From cxwiki

A "fiber" is a cooperatively-scheduled thread. The CXFiber class allows a single native thread (eg. the Main Thread, or a CXThread thread) to be split into several cooperative threads.
The advantage of cooperatively-scheduled threads over preemptively-scheduled threads is that they are often much easier to work with, since data accesses do not need to be protected by mutexes, etc. The advantage of preemptively-scheduled threads is that one thread can respond with low latency while another thread is performing a long-running task. CXFiber offers some of the benefits of each. It is not intended as a general-purpose programming model (use CXThreads or CXWorkerHost tasks where possible) but it vastly simplifies certain specific types of operation.
Each CXFiber is parented to a particular CXThread. Effectively, constructing a fiber involved splitting the single thread into multiple fibers. The bundle of (parent thread + fibers) is here termed a "thread group". Just as a process has a main thread and subsiduary threads, so a thread group has the thread itself and its subsiduary fibers. Just as the subsiduary threads must terminate before the main thread, so the subsiduary fibers must terminate before the group's parent thread.
// Construct a CXFiber, executing the specified function. The fiber is an
// offshoot of the current thread group.
explicit CXFiber(cx_function<void (void)> function);

// Implicitly calls Stop(), so it's not necessary to call that immediately
// before destroying the fiber.

// Called from the parent thread, this wakes the fiber and suspends the 
// parent thread until the fiber sleeps.
void Update(void);

// Called from any fiber in the group, this returns true if this fiber is
// currently running. The return value is unaffected by whether this
// fiber is currently awake or sleeping.
bool IsRunning(void);

// Called from the parent thread, this notifies this fiber to stop 
// execution, and then blocks the parent thread under this fiber
// has completed execution. Care must be taken in the fiber to
// ensure that the stop signals are honored, and that the fiber
// doesn't deadlock waiting on the main thread to do something
// else while the main thread is waiting on the fiber to stop.
void Stop(void);

// Called from either the parent thread or this fiber itself,
// this notifies the fiber to stop execution.
void Stopping(void);

// Called from either the parent thread or this fiber itself,
// this checks whether this fiber has been signalled to stop.
bool WantToExit(void) const;


// Called from a fiber, this will pass control to the next 
// fiber or to the owning thread in round-robin fashion.   
// If this fiber has been signalled to stop, Sleep() will   
// instead return false as an indication that sleeping is
// not possible.
static bool Sleep(void);

// Returns the CXFiber which owns the current thread of
// execution.
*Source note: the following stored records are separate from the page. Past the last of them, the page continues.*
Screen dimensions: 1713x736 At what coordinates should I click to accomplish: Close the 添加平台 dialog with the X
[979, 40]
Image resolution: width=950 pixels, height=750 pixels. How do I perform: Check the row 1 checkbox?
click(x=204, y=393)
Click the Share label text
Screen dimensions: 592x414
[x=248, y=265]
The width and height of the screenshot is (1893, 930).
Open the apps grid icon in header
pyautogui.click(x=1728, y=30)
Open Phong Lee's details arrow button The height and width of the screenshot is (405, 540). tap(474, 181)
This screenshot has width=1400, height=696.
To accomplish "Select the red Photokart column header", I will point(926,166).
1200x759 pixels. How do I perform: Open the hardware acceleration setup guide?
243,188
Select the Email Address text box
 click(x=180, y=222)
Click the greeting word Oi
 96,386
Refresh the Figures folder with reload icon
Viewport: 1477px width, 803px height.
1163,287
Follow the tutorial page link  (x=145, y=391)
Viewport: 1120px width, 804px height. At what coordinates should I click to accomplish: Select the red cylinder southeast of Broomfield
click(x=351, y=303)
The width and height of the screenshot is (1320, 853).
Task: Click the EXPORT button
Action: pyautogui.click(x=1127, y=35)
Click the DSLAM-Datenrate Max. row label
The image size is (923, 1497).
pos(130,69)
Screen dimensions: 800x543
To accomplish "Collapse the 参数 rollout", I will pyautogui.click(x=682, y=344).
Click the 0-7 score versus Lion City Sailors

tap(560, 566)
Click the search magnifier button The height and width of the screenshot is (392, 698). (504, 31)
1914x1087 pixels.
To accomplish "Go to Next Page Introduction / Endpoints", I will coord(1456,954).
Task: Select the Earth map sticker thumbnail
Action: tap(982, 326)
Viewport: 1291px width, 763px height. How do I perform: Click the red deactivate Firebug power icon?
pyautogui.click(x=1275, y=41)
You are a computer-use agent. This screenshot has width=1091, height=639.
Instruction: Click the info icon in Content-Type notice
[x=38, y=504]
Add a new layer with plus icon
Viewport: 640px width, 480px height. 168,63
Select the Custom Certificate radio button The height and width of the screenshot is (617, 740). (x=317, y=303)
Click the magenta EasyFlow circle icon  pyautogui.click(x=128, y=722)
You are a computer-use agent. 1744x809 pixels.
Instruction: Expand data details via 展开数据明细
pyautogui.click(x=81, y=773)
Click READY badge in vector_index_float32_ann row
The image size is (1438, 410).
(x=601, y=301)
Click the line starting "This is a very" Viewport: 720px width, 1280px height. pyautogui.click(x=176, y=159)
Returns nullptr if the current thread of
// execution is not a CXFiber.
static CXFiber* __nullable GetCurrentFiber(void);

// Returns the CXThreadID of this thread group's parent
// thread. If called on the owning thread, or on any 
// non-fiber thread, this is equivalent to calling
// CXThread::GetCurrentThreadID().
static CXThreadID GetEffectiveThreadID(void);



Use Case

Consider a system which should remain responsive at all times and which was written as single-threaded. If we wish to introduce a new long-running funtion, we need to find some way to ensure that it does not block the system. There are various options:
  • We could break the new function into numerous components that each run for a brief interval and then return to the caller. This is not possible if we need to call some kind of external blocking functions (such as blocking IO) and can be very difficult even if we're just performing computation since we have to write in a specific style designed to be interruptable without losing state.
  • We could implement the new function on a preemptive thread, however it would not have direct integration to our (single-threaded) system. If tight integration was required, this could quickly become very problematic.
  • We could re-write our system to be multi-thread aware. This is not necessarily a bad option, however it is typically very time consuming to convert single-threaded code into multi-thread safe code; often a ground-up rethink is necessary to avoid introducing subtle bugs.
  • We could spawn a CXFiber and perform the long-running task there. The CXFiber would sleep regularly, to ensure that the original system remained responsive, including sleeping during any external blocking functions. Few changes to the existing code would be necessary, since it remains single-threaded.

It is clear the the CXFiber option can often provide many of the upsides of the alternative approaches with less expenditure of development and testing resources, and without the developer even necessarily having to have a strong understanding of the pros and cons of preemtive threading.



The CXFiber implementation may operate by creating one native thread per fiber, and use internal mutexes to ensure that only one of them is running at a given time. For this reason, any function or mechanism which is restricted to use on a single thread may not have undefined behaviour when called from a CXFiber. Specifically:
  • Native user interface components which must be accessed on the Main Thread cannot be accessed from a CXFiber derived from the main thread.
  • c++ thread_local variables may be CXFiber-specific (currently always the case) or may be CXThread-specific (potentially in some alternative future implemention).
  • CXThread::GetCurrentThreadID() and etc. may return different results for each CXFiber. CXFiber::GetEffectiveThreadID() should be used instead if a shared CXThreadID is required.